Someone who has been there and has done that, who understands our context with all its nuances, who can insert herself seamlessly into this tricky situation and move us forward while making us better.

This expert might be a designer, a professional coach, or a mentor. She might be a software developer, a systems architect or a professor.

She accelerates our work, teaches us things, and moves us down our path.

And, if she’s good (and it sounds like she is), we grow by being in her presence. We learn more about what questions to ask, about how to see the whole playing field, about what’s is and isn’t important in making these kinds of decisions.

But let’s NOT let her excellence slow us down or, worse, stop us completely.

She’s here, right now, but she will be gone, sooner or later. And we can’t let her presence, and our understanding of her excellence (and the gap between what she knows and what we know), erode our confidence that we know enough to decide.
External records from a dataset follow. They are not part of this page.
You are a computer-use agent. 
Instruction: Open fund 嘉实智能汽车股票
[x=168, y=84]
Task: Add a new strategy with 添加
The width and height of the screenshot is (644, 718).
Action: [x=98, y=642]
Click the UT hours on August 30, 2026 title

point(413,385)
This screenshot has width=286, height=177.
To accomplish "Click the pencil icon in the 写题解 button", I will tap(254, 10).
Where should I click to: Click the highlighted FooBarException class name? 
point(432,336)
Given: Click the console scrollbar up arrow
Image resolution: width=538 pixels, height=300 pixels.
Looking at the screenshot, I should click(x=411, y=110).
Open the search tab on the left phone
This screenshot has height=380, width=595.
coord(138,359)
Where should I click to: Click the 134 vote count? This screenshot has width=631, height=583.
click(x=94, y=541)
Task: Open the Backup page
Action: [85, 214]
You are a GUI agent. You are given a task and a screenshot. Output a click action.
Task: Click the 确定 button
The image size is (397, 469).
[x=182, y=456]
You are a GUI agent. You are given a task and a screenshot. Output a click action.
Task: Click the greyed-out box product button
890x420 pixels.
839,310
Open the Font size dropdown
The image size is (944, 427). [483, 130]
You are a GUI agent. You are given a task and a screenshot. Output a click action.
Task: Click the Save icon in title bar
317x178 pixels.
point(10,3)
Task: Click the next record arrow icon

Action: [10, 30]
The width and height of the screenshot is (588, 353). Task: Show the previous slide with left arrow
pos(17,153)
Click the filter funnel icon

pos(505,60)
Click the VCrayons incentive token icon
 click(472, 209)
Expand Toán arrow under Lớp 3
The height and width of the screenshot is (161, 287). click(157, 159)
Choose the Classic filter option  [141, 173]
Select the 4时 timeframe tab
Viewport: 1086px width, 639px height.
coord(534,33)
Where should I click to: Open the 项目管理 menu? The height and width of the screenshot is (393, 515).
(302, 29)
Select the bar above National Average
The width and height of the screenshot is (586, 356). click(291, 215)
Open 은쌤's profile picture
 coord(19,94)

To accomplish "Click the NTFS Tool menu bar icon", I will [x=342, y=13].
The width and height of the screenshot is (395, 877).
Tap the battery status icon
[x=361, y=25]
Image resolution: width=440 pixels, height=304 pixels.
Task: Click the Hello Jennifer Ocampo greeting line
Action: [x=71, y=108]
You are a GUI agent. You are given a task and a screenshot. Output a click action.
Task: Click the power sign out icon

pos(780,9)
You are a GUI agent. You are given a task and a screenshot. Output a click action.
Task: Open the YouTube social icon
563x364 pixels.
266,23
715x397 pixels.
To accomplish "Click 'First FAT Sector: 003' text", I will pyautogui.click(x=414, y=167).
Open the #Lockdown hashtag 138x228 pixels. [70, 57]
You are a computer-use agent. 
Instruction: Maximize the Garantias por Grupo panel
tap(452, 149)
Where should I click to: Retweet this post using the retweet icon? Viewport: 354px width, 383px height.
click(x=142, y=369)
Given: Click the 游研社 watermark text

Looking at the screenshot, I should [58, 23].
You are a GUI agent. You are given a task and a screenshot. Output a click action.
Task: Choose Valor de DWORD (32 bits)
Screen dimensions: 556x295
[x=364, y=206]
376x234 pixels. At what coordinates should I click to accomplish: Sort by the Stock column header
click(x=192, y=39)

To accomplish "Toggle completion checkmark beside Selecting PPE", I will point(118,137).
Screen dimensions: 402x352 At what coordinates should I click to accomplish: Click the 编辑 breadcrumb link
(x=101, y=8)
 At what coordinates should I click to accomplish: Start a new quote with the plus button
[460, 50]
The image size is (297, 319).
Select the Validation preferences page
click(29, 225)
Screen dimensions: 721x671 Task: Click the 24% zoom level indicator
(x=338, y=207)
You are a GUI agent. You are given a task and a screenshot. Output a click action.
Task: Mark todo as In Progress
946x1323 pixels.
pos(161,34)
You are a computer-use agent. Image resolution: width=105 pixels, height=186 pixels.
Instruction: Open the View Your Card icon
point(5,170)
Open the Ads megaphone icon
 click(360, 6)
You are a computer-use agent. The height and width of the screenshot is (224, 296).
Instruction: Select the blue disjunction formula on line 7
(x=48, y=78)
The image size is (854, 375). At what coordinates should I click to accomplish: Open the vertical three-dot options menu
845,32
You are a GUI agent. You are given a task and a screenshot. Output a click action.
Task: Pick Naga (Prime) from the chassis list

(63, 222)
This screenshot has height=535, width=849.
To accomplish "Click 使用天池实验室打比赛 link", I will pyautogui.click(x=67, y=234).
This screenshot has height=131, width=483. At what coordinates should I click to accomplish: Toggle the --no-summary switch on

Not because we’re as skilled or experienced or as wise as she is. But because, after all, these are our decisions to make.

If we don’t make this decision and the next one and the one after that, no one will.

How Might This be True?

What do we do when we encounter an opinion or advice we find hard to digest or understand?

A proposal that doesn’t quite add up, yet.

A perspective that is hard for us to embrace.

A suggested course of action that feels unfamiliar.

To start, let’s ignore how these questions play out low trust environments, and instead imagine what we do when the counterintuitive advice comes someone we trust and respect deeply.

For example, I’m reminded the professional coach I worked with for many years.

I was completely convinced she had my back, and similarly convinced that I had a lot to learn from her.

What to do, then, when she would propose a set of things for me to do that felt whacky? A course of action to do that seemed just plain wrong?

In my head, I would kick and scream, convince myself this couldn’t quite be right.

In conversation with her, I would put on a brave face, ask a bunch of questions, and try to figure out why she was giving this crazy advice.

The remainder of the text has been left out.